Los males de la vejez se pueden prevenir

  • Inmovilidad, úlceras por presión, incontinencia urinaria, los factores de alto riesgo.
  • El ejercicio físico es una medida preventiva. Otras son, mejorar el equilibrio, corregir problemas de visión, eliminar obstáculos, utilización de órtesis, revisión de la medicación, calzado adecuado.

Foto: T E

Los síndromes geriátricos afectan de muy diversas maneras la salud de las personas adultas mayores, expuso el doctor Sergio Salvador Valdés y Rojas, director de Atención Geriátrica del Instituto Nacional de las Personas Adultas Mayores (Inapam), durante su participación en un curso impartido recientemente.

El doctor Valdés y Royas insistió en no abandonarse, en no ser apático y cuidar de nuestra salud para lograr un envejecimiento exitoso.

El director de Atención Geriátrica impartió taller sobre Síndromes Geriátricos.   Medidas preventivas: el ejercicio físico es una de ellas. Otras son, mejorar el equilibrio, corregir problemas de visión, eliminar obstáculos, utilización de órtesis, revisión de la medicación, calzado adecuado.

El especialista habló de las medidas preventivas. Dijo que el ejercicio físico es una de ellas. Otras son, mejorar el equilibrio, corregir problemas de visión, eliminar obstáculos, utilización de órtesis, revisión de la medicación, calzado adecuado.

También menciono tomar en cuenta los factores ambientales, ya que éstos pueden ocasionar caídas: mobiliario viejo, inestable y no adecuado, camas e inodoros de altura inadecuada, pisos y tinas resbalosos, falta de barras de sujeción, escalones disparejos y barandales peligrosos, banquetas agrietadas e irregulares, alfombras, tapetes gastados, cables fuera de lugar y poca iluminación o destellos –explicó.

Inmovilidad.

Este es otro síndrome geriátrico que trae consecuencias físicas y psicológicas severas, como Rigideces y contracturas, Sarcopenia, Úlceras por presión, Trombosis arterial y venosa, osteoporosis, dependencia, asilamiento social entre muchas otras.

Úlceras por presión

Las úlceras por presión constituyen una de las complicaciones más graves en personas con problemas de inmovilidad. Su incidencia aumenta en pacientes de edad avanzada. Un paciente inmovilizado puede desarrollar lesiones en el transcurso de 48 a 72 horas. La detección precoz y el tratamiento adecuado aceleran la recuperación y disminuyen las complicaciones. Su incidencia refleja la calidad asistencial y constituyen un deterioro en la calidad de vida de las personas adultas mayores.
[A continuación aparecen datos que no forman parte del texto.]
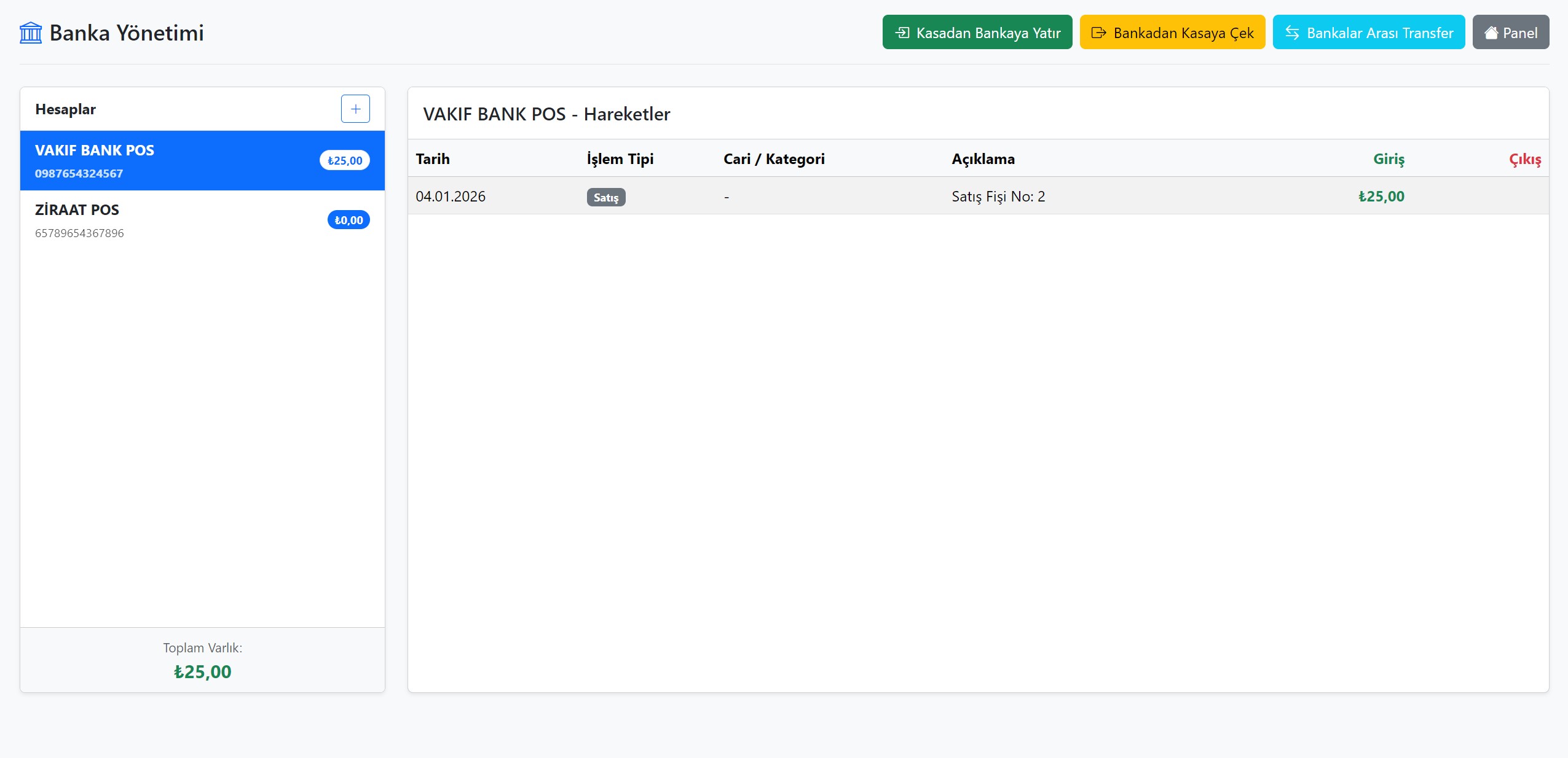Image resolution: width=1568 pixels, height=758 pixels.
Task: Click withdraw arrow icon in Bankadan Kasaya Çek
Action: [x=1098, y=33]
Su incidencia en los hospitales es de 3 al 30% y se inician en las primeras dos semanas; el 70 % ocurre en mayores de 70 años. En residencias de larga estancia se presenta hasta en un 23%. Se relacionan con enfermedades que reducen la movilidad.

Incontinencia urinaria

De acuerdo con Valdés y Rojas, la incontinencia urinaria es un problema frecuente en las personas mayores. En población ambulatoria se presenta un 15%; 50% en personas mayores institucionalizadas. Genera múltiples consecuencias bilógicas, psicosociales y económicas. Es una causa frecuente de institucionalización.

Las alteraciones emocionales que sufren estos enfermos los llevan a la pérdida de su potencial de desarrollo físico y mental y con frecuencia al aislamiento familiar y social.

Para terminar este experto mexicano en la vejez  exhortó a la población a activar a los adultos mayores, pero no sólo a ellos; “debemos cuidar nuestra salud en todas las etapas, ya que esto garantiza un envejecimiento saludable. Practicar el ejercicio que más les guste, hay muchas actividades que se pueden realizar, integrarse a algún club, hacer amigos”.